*Instructions for the task*
Read through the lines below for the string "with" and copy each one that has it.

*Data shown*
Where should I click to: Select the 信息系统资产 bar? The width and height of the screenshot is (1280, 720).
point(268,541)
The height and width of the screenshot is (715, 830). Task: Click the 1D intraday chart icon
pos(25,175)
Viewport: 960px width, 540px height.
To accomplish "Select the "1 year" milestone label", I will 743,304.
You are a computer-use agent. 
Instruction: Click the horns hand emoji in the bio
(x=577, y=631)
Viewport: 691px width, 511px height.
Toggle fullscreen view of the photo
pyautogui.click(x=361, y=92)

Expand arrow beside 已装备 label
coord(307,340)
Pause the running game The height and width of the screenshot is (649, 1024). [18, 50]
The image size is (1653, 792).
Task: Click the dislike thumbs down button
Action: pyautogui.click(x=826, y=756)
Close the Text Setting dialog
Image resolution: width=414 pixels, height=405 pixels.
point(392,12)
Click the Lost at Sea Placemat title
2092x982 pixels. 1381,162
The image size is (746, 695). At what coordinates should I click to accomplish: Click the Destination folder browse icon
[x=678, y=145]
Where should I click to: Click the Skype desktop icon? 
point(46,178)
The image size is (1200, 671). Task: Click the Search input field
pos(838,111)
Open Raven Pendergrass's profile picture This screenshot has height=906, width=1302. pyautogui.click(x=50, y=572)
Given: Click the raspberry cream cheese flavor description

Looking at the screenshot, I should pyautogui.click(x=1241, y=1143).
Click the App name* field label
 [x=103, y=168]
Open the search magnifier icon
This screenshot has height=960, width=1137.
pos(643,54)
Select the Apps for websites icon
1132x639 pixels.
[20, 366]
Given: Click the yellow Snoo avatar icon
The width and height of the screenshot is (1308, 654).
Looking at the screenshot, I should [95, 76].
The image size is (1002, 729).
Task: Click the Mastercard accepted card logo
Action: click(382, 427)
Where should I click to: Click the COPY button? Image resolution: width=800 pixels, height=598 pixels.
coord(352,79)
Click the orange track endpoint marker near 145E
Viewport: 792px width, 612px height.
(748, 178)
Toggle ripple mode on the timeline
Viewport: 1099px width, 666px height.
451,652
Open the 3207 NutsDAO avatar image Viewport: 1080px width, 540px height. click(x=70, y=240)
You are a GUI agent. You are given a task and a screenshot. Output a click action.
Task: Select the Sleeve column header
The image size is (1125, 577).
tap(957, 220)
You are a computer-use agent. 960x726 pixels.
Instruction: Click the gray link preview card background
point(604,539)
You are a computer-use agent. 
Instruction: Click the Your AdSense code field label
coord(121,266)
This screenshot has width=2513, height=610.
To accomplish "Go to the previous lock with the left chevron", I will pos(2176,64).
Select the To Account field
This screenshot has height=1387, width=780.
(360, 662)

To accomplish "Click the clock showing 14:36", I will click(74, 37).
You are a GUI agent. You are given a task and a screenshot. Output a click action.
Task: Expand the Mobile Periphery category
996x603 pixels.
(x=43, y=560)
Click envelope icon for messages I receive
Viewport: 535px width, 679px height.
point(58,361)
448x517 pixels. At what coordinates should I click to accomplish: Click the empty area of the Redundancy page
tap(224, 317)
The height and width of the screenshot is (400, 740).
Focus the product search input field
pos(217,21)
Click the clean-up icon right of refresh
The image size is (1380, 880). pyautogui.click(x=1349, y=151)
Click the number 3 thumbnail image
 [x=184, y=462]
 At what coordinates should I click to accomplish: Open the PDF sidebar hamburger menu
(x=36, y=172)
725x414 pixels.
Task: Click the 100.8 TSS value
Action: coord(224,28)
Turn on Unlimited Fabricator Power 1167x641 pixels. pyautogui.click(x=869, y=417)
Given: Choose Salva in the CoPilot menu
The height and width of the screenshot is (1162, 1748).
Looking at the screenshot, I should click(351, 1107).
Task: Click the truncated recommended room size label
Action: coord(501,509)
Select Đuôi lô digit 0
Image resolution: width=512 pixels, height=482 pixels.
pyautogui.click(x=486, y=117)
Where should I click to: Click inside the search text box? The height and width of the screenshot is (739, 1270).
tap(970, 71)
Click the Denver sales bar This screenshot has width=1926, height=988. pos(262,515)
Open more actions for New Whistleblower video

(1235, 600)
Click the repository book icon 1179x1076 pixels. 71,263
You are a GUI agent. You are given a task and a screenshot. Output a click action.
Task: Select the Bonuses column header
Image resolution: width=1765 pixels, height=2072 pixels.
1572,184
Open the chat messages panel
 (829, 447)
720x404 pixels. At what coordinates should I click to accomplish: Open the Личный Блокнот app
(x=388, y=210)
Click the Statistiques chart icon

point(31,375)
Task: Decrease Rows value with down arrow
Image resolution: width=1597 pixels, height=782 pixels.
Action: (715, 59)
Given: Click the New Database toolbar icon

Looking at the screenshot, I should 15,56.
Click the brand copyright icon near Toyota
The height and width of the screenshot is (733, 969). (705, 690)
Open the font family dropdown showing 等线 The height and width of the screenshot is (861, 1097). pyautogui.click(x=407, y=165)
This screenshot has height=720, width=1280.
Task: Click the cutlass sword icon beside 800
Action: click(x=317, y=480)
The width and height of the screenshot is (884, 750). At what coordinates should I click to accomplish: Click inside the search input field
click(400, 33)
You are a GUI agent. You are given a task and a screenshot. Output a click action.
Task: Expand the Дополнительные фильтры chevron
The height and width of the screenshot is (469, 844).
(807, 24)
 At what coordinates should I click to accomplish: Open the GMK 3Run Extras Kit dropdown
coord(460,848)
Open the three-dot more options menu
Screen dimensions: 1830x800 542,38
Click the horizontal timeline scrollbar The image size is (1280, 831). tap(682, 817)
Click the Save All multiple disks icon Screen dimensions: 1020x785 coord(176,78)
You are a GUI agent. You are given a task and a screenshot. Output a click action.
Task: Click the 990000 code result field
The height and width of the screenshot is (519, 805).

*Output*
To accomplish "Go to the previous lock with the left chevron", I will pos(2176,64).
Task: Decrease Rows value with down arrow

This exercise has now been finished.